Uber Eats and Deliveroo
Gig economy companies like Uber and Deliveroo have built their business model around flexibility and low costs to consumers, and despite their popularity, have attracted much controversy for their treatment of workers.
Since their inception, these types of companies have attracted the ire of labour unions and employee rights advocates, as well as their own workers, with protests popping up in various cities all over the world in recent years.
Making improvements in response to courier feedback is a top priority, such as the sickness, injury, maternity and paternity protections we recently introduced
While the figures released by these employers state that on average their couriers will make £9-£10 per hour at times of high demand, workers claim they can earn as little as £2.80 per delivery, and that there’s no guarantee that an hour’s worth of delivering will earn them a living wage. As self-employed couriers, even if they do earn national minimum wage, workers say its not enough to cover holidays, sickness or the maintenance costs of their vehicles.
Organised by the IWW Couriers Network, IWGB and GMB, workers will today refuse to log-on to their apps, and demand an increase to their minimum fees, to £5 per delivery and £1 per mile.
Callum Cant is a Deliveroo courier taking part in the strikes, and the author of a forthcoming book which looks at the experience of working for the company. He speaks with The Overtake a few days before the strike and explains: “This strike marks a forward step in the creation of a rank-and-file socialist workers movement. Precarious workers are leading the fight back against exploitation in the rigged economy. We should all support the courageous workers at McDonald’s, Wetherspoons, TGIs and Uber, who are standing up to multi-millionaire bosses, on behalf of us all.”
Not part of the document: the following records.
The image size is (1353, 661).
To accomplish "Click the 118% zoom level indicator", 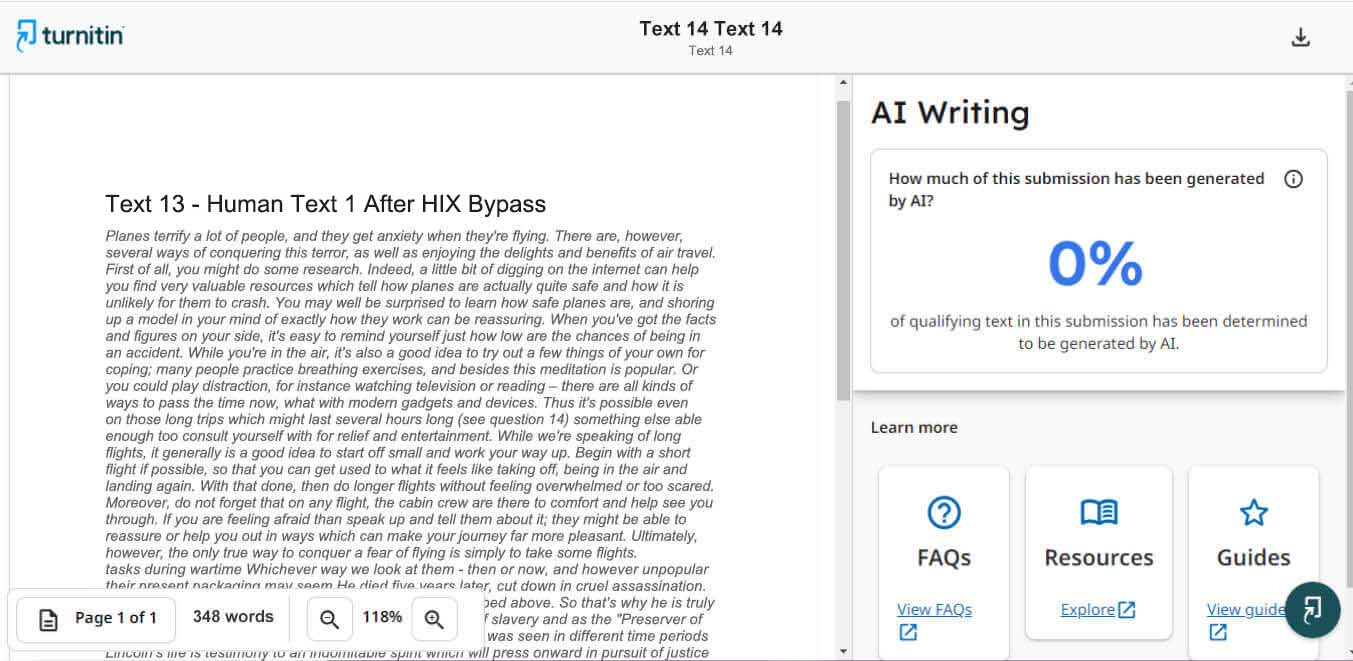I will point(382,618).
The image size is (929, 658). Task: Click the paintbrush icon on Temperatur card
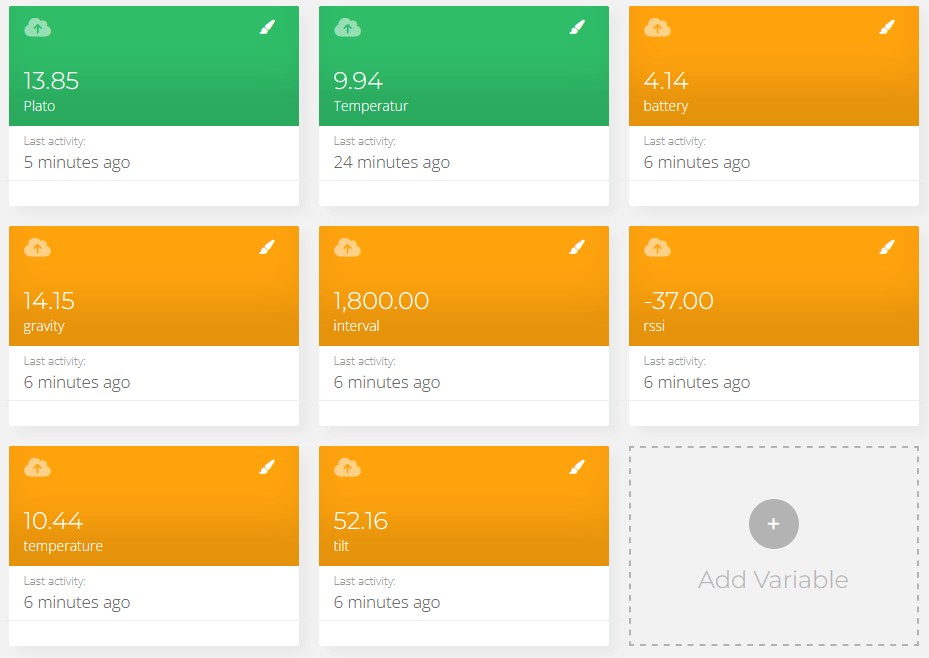pos(577,27)
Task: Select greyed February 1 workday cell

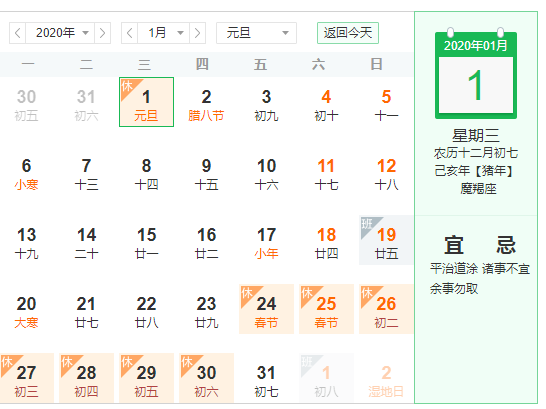Action: point(326,378)
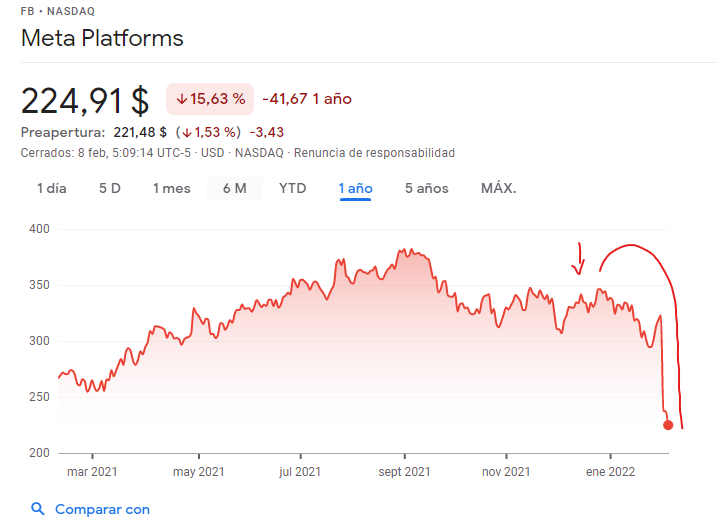716x522 pixels.
Task: Click the red end-point dot on chart
Action: 668,425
A spokesperson for Uber Eats says: “Uber Eats provides a valuable way for local residents to supplement their income and bridge gaps in work. Couriers can work when and where they choose by simply logging in and out of the app. Last week, couriers using our app in the UK took home an average of £9-10 per hour during busy mealtimes, with many also using other delivery apps. Making improvements in response to courier feedback is a top priority, such as the sickness, injury, maternity and paternity protections we recently introduced. Our door is always open for feedback and we host regular events with local couriers, to discuss questions or address any issues they’re having.”